If you’ve been following my writing journey at all – thank you, thank you, thank you- you may have seen that around this time last year, I blogged about the highlights of the FLF. It was one of those spontaneous blogs, the ones you don’t give much thought to. You just whack it out ‘cos you need to do the monthly thing – social media and online presence and getting people to notice you dammit! – and also it was quite nice coverage for the cosy auberge we’ve always stayed at for the FLF weekend there. Actually, I thought it would also be my way of giving them some exposure. It holds many years of special memories for us.
Not in a teeny, teeny inch of space in my wild, impatient mind did I think that I would be INVITED to attend the following year.
But much has happened since then.
I decided to publish my second book.
And since October when I received that delicious email, excitement has been mounting and mounting. I can barely contain it!
Now let me tell you something else. There are lots and lots of events happening at FLF2019. Over 100 events I think over 3 days. Famous, accomplished authors I’ve always been in awe of and other interesting people talking about fascinating things. And then there’s me.
Haha, #MeToo .
So on Sunday, while the rest of Cape Town climbed mountains and enjoyed a STUNNER of an autumn day, I got sucked into my phone (slightly annoying on such a beaut of a day ) and came upon some inspiring posts and podcasts and even watched my first NETFLIX documentary. I found Brene Brown’s, Call to Courage! Watch it! All of you! The message she shares about courage and vulnerability being on the same spectrum (not polar opposites) is apt and relevant to almost every person and most situations on the planet I think. Every person is TERRIFIED of being vulnerable, and yet so badly wants to be brave. The one does not happen without the other.
But I want to tell you one thing, precious readers. Being a writer makes you vulnerable. It casts you out into the world as a thing of intense public scrutiny: an object of potential ridicule, open for the world to review with all its subjective, prejudice and judgment. Unchecked. You become, at once, someone about whom your impersonal/unknown readers will speculate upon without reservation but unharnessed authority or you will become a creature of interest to others who know you a little better.
More so when your words are undisguised, are true. Fiction affords a thin shield of wonder: which characteristics of your own character are being displayed? Are you indeed that merged figure you are writing about, hiding behind the plot and story and drama? Was that your experience of sex scene there or a mere figment of the imagination?
Most of the time, your publisher journeys with you on your ride to uncertain derision (while they hold your purse strings tightly in the other hand) but in some cases (like mine) there is no one in between me and you. And this makes it a little harder. But it also makes me even braver. And, so confirms Brene, brave makes you infinitely more vulnerable. I get you Brene!

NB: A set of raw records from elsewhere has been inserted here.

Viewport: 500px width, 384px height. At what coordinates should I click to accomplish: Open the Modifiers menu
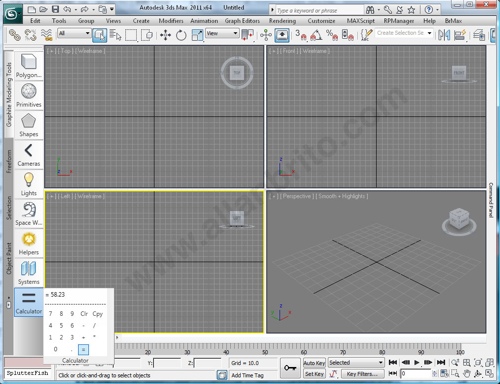pyautogui.click(x=171, y=21)
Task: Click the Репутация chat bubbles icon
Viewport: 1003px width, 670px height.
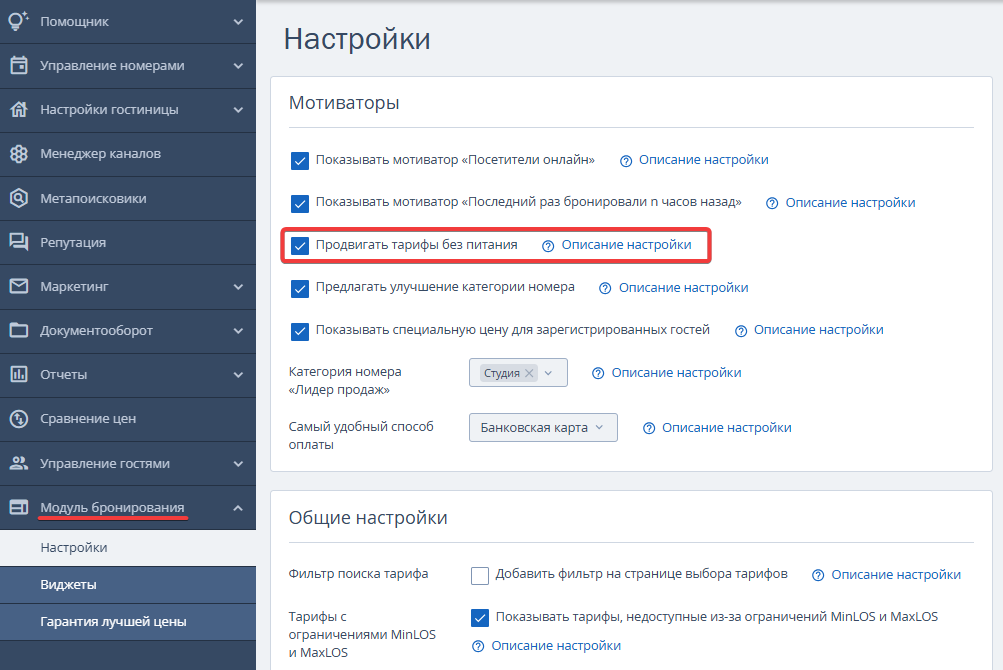Action: [x=19, y=242]
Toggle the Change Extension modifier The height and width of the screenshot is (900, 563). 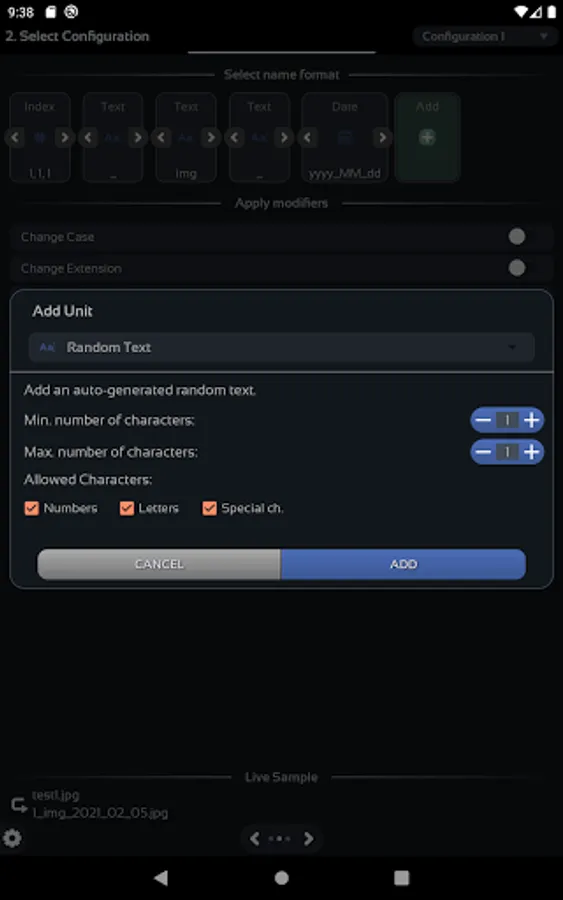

In a recent interview with some fellow authors on the issue of vulnerability after the book (aftermath or afterglow) one of the wonderful writers queried whether it wasn’t even harder to give an opinion in a book (as I have in my latest book, more so than my first) rather than just tell your story –as they had done. In some ways they’re the same thing I suppose. Your story is your opinion, your experience. It’s what happened to you on your terms.
And anyway, life in law teaches you to give your opinion. That’s what you are taught to do: learn the law, understand the law and then apply it, give your opinion. It doesn’t scare me at all.
But FLF? That’s a big deal for me. Here’s a big deal for you too: it’s a most marvelous place to be for a weekend in the country. It’s a beautiful, quaint little town of Franschhoek, wedged in between magnificent mountains where you can walk the streets and immerse yourself in books. It is a place to buy books and read books and hear writers and authors talk about their books and about issues they write about in their books: to meet other like-minded readers and writers who love reading and writing.
And of course, there will be wine.
I’m so excited to be there!!
Til soon!
xx
I’m SO excited for you, Dom! You’ll have to tell me what the Green Room is like… that mythical place of ‘writerly’ things. Hope to be able to catch up over a glass of wine somewhere, if you have a few seconds spare!